Saturday, April 15, 2017

Upgrading to vSphere 6.5 with NSX already installed

This has been a slow journey: I have so many different moving parts in my lab environment (all the better for testing myriad VMware products) that migrating to vSphere 6.5 was taking forever. First I had to wait for Veeam Backup & Replication to support it (can't live without backups!), then NSX, then I had to decide whether to discard vCloud Director (yes, I'm still using it; it's still a great multitenancy solution) or get my company to give me access to their Service Provider version...

I finally (finally! after over a year of waiting and waiting) got access to the SP version of vCD, so it was time to plan my upgrade...

My environment supports v6.5 from the hardware side; no ancient NICs or other hardware anymore. I was already running Horizon 7, so I had two major systems to upgrade prior to moving vSphere from 6.0U2 to 6.5a:

  • vCloud Director: 5.5.5-->8.0.2-->8.20.0 (two-step upgrade required)
  • NSX: 6.2.2-->6.3.1
There was one hiccup with those upgrades, and I'm sure they may be familiar to people with small labs: the NSX VIBs didn't install without "manual assistance." In short, I had to manually place each host into maintenance mode, kick off the "reinstall" to push the VIBs into the boot block, then restart the host. This wouldn't happen in a larger production cluster, but because mine is a 3-node VSAN cluster, it doesn't automatically/cleanly go into Maintenance Mode.

Moving on...

Some time ago, I switched from an embedded PSC to an external, so I upgraded that first. No problems.

Upgrading the stand-alone vCenter required a couple of tweaks: I uninstalled Update Manager from its server (instead of running the migration assistant: I didn't have anything worth saving), and I reset the console password for the appliance (yes, I'd missed turning off the expiration, and I guess it had expired). Other than those items? Smooth sailing.

With a new vCenter in place, I could use the embedded Update Manager to upgrade the host. I had to tweak some of the 3rd-party drivers to make it compatible, but then I was "off to the races."

After the first host was upgraded, I'd planned on migrating some low-priority VMs to it in order to "burn in" the new host and see if some additional steps would be needed (ie removing VIBs for unneeded drivers that have caused PSODs in other environments I've upgraded). But I couldn't.
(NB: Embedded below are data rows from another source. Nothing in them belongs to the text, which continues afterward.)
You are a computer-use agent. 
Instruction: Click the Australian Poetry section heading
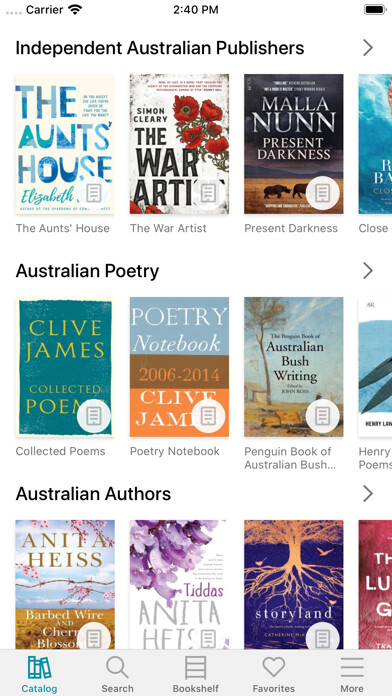click(x=87, y=271)
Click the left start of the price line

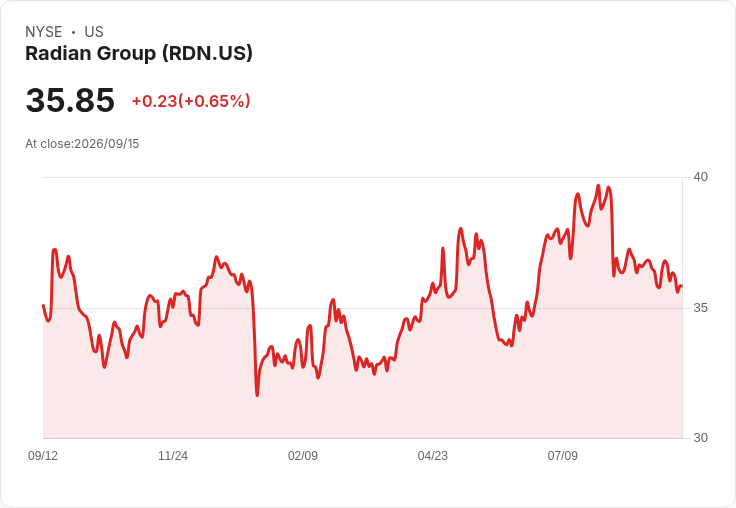[44, 306]

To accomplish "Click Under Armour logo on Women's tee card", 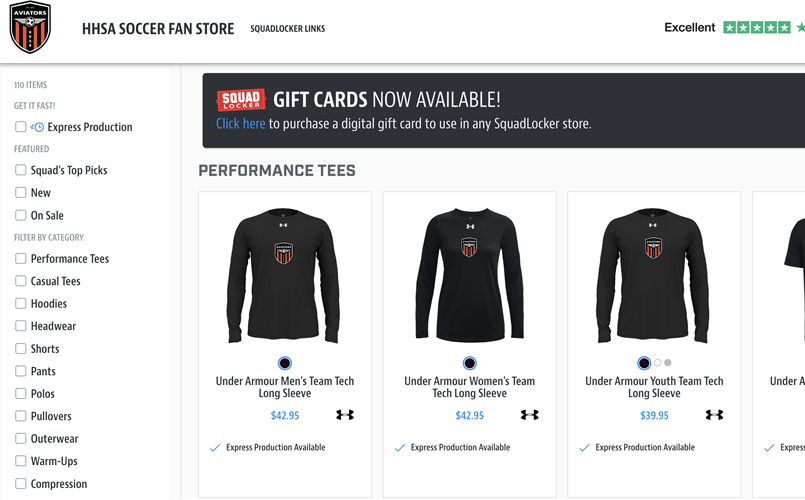I will 530,415.
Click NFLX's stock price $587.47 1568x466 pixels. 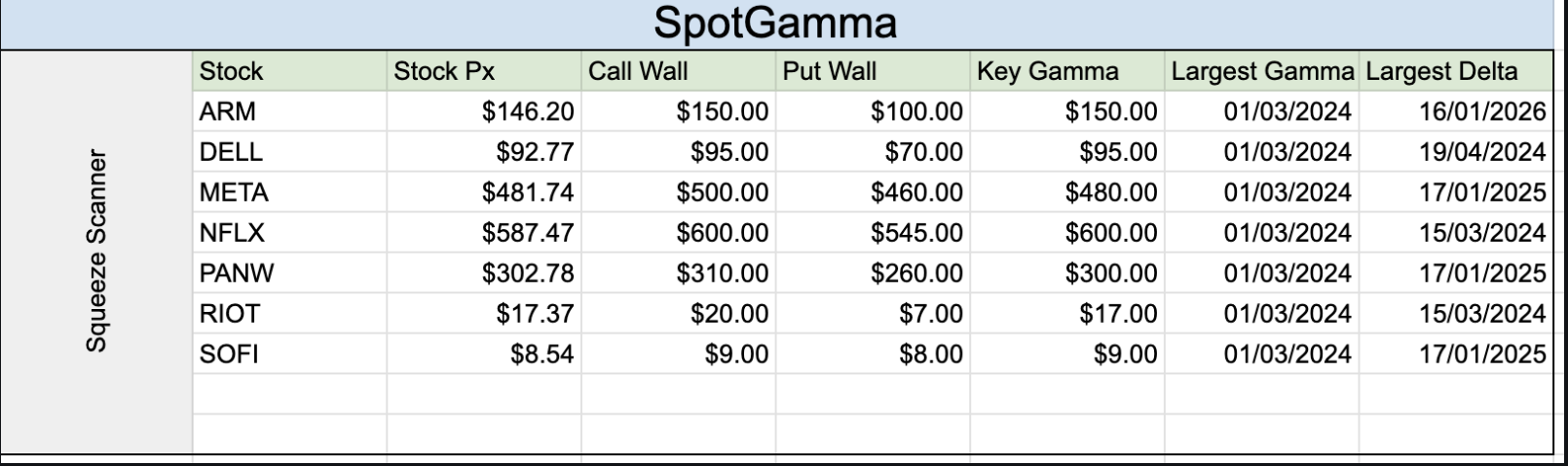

Trying to vMotion running machines to the new host, I encountered network errors. "VM requires Network X which is not available". Uh oh.

I also discovered that one of the two DVS (Distributed Virtual Switch) for the host was "out of sync" with vCenter. And no "resync" option that would normally have been there...

Honestly, I flailed around a bit, trying my google fu and experimenting with moving VMs around, both powered-on and off, as well as migrating to different vswitch portgroups. All failing.

Finally, something inspired me to look at my VXLAN status; it came to me after realizing I couldn't ping the vmknic for the VTEPs because they sit on a completely independent IP stack, making it impossible to use vmkping with a VTEP as a source interface.

Bingo!

The command esxcli network vswitch dvs vmware vxlan list resulted in no data for that host, but valid config information for the other hosts.

A quick look at NSX Host Preparation confirmed it, and a quick look at the VIBs on the host nailed it down: esx-vsip and esx-vxlan were still running 6.0.0 versions.

I went back through the process I'd used for upgrading NSX in the first place, and when the host came back up, DVS showed "in sync", NSX showed "green" install status and—most important of all—VMs could vMotion to the host and they'd stay connected!

UPDATE: The trick, it seems, is to allow the NSX Manager an opportunity to install the new VIBs for ESXi v6.5 before taking the host out of maintenance mode. By manually entering Maintenance Mode prior to upgrading, VUM will not take the host out of Maintenance, giving the Manager an opportunity to replace the VIBs. Once the Manager shows all hosts upgraded and green-checked, you can safely remove the host from Maintenance and all networking will work.